Feeding Pascal, Cont: 4th Gen Delta Color Compression

Now that we’ve seen GDDR5X in depth, let’s talk about the other half of the equation when it comes to feeding Pascal: delta color compression.

NVIDIA has utilized delta color compression for a number of years now. However the technology only came into greater prominence in the previous Maxwell 2 generation, when NVIDIA disclosed delta color compression’s existence and offered a basic overview of how it worked. As a reminder, delta color compression is a per-buffer/per-frame compression method that breaks down a frame into tiles, and then looks at the differences between neighboring pixels – their deltas. By utilizing a large pattern library, NVIDIA is able to try different patterns to describe these deltas in as few pixels as possible, ultimately conserving bandwidth throughout the GPU, not only reducing DRAM bandwidth needs, but also L2 bandwidth needs and texture unit bandwidth needs (in the case of reading back a compressed render target).

Since its inception NVIDIA has continued to tweak and push the technology for greater compression and to catch patterns they missed on prior generations, and Pascal in that respect is no different.
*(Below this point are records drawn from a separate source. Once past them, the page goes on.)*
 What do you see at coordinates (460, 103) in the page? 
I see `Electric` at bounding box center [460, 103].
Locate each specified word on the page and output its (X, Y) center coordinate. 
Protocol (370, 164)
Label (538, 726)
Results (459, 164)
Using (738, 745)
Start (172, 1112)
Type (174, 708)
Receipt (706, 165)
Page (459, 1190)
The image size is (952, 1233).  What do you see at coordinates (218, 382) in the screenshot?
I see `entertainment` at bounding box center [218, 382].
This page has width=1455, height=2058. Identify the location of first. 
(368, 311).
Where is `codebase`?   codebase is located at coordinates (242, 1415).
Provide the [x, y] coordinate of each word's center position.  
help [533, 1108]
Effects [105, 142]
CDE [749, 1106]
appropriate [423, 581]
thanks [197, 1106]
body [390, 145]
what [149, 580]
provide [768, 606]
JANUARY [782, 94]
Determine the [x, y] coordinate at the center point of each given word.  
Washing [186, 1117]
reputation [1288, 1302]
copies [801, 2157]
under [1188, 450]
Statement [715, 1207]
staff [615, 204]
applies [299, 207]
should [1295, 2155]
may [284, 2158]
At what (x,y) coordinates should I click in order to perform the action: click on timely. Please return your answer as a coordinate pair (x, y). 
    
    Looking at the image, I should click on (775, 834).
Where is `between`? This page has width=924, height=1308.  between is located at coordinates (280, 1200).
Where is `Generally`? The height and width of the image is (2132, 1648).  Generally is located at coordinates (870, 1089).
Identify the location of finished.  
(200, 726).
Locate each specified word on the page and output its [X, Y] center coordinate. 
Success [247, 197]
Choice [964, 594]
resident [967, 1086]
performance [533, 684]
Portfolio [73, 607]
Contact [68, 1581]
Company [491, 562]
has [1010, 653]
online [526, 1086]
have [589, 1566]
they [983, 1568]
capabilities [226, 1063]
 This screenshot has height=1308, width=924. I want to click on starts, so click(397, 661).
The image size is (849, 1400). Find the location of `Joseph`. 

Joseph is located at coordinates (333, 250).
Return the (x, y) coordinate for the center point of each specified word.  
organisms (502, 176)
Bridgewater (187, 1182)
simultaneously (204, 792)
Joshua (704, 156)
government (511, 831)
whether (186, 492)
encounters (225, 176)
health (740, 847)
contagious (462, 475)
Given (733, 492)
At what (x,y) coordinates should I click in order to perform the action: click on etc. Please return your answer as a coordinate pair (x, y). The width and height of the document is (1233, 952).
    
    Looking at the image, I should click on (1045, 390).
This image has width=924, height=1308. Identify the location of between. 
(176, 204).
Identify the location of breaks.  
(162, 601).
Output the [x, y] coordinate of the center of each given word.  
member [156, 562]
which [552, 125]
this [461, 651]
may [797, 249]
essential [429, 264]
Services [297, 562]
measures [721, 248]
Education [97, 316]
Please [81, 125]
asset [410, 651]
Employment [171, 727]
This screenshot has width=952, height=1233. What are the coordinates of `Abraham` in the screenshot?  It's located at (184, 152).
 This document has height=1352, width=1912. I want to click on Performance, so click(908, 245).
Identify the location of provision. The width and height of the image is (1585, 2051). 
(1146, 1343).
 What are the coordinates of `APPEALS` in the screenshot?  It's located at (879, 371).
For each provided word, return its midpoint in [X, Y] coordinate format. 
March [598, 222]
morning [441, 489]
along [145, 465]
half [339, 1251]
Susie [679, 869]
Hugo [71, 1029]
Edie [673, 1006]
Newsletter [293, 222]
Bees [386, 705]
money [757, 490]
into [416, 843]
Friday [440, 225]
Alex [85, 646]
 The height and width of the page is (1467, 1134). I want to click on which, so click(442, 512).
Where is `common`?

With Pascal we get the 4th generation of the technology, and while there’s nothing radical here compared to the 3rd generation, it’s another element of Pascal where there has been an iterative improvement on the technology.

New to Pascal is a mix of improved compression modes and new compression modes. 2:1 compression mode, the only delta compression mode available up through the 3rd generation, has been enhanced with the addition of more patterns to cover more scenarios, meaning NVIDIA is able to 2:1 compress blocks more often.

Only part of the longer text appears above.